Awesome article of yore spotted over at tangentsoft.net about using pennies as heatsinks. The head-fi.org forum link in their article is missing but there’s a 2009-era snapshot on the Wayback Machine that you can still read through to see where this idea came from.
DIY Heat Sinks
In a recent thread on Head-Fi, someone asked how well a paperclip would work for heat-sinking a TO-220 part. Much speculation ensued (much of it from your humble author), including opinions that a penny might work better, and then the argument moved on to exactly how to use the penny and so on. I eventually decided that experimentation was called for, which lead to this article.
I configured six LM317s as 0.125 A current sources propped up by silicon diodes.

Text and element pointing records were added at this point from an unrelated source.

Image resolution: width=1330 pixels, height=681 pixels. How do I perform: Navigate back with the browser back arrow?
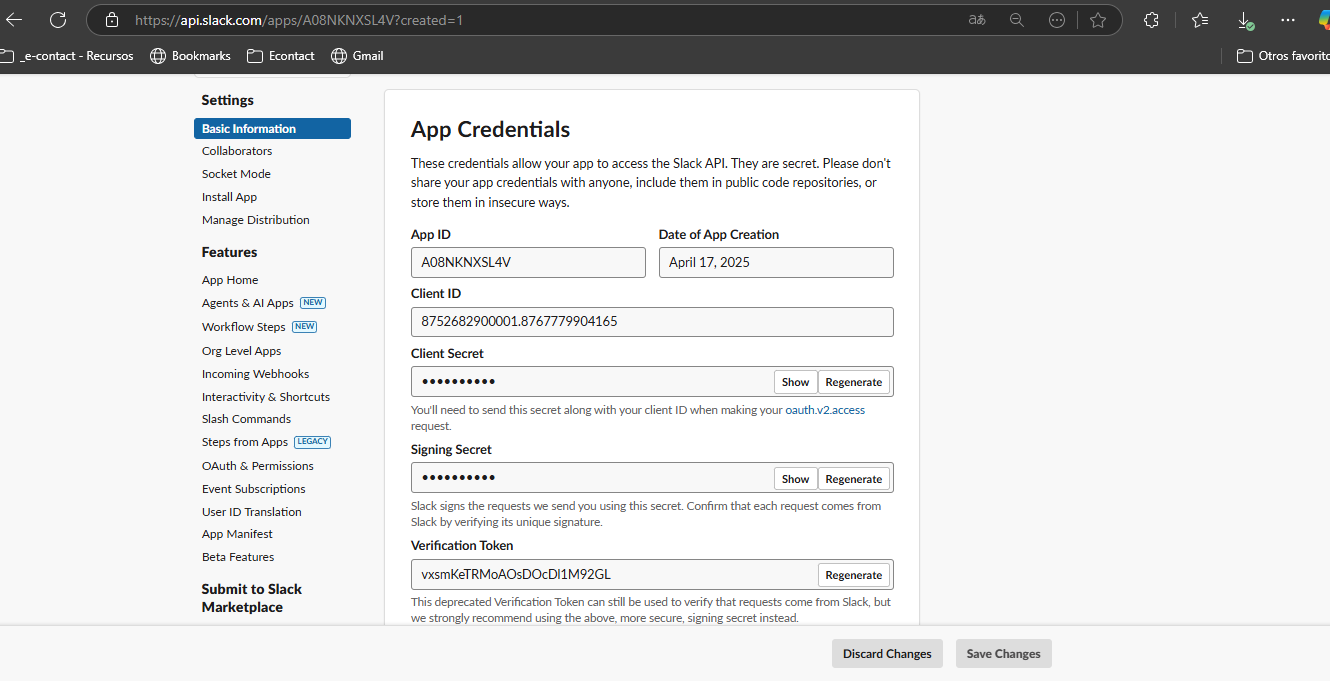pyautogui.click(x=14, y=19)
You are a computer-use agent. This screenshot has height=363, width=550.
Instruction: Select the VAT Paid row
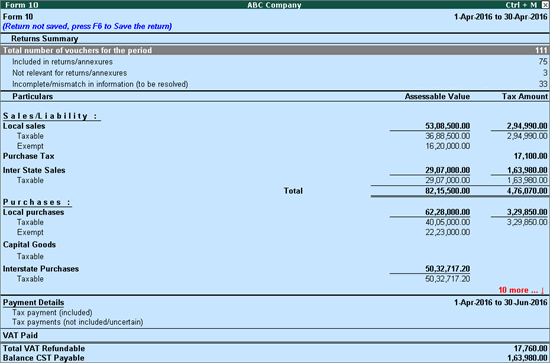tap(275, 335)
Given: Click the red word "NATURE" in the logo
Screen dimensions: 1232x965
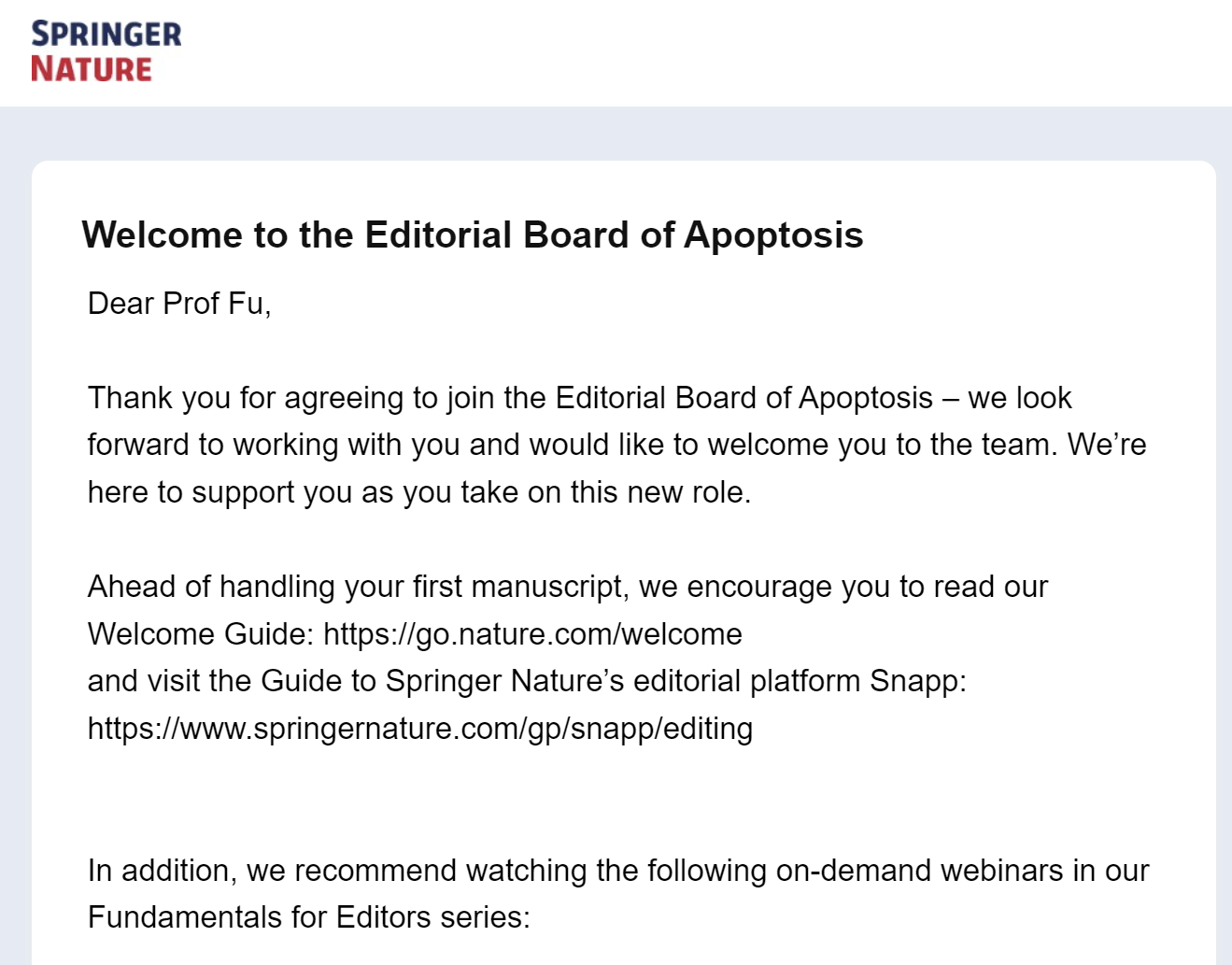Looking at the screenshot, I should tap(92, 69).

The diodes are remnants of a discarded idea, so their only purpose in this version of the test was as a place to clip the negative-side power lead. I then attached different heat sinks to each current source, put approximately 18 V across each one in turn, and recorded their temperature over time.
1: Surprisingly, the paperclip does better than adding a lone penny, regardless of how you attach the penny. This is probably because it puts more of the “heat sink” surface out in the air away from the regulator, and it doesn’t occlude so much of the regulator’s radiating surface. Note, however, that it’s not greatly effective. It’s good for maybe 5°C/W, no more.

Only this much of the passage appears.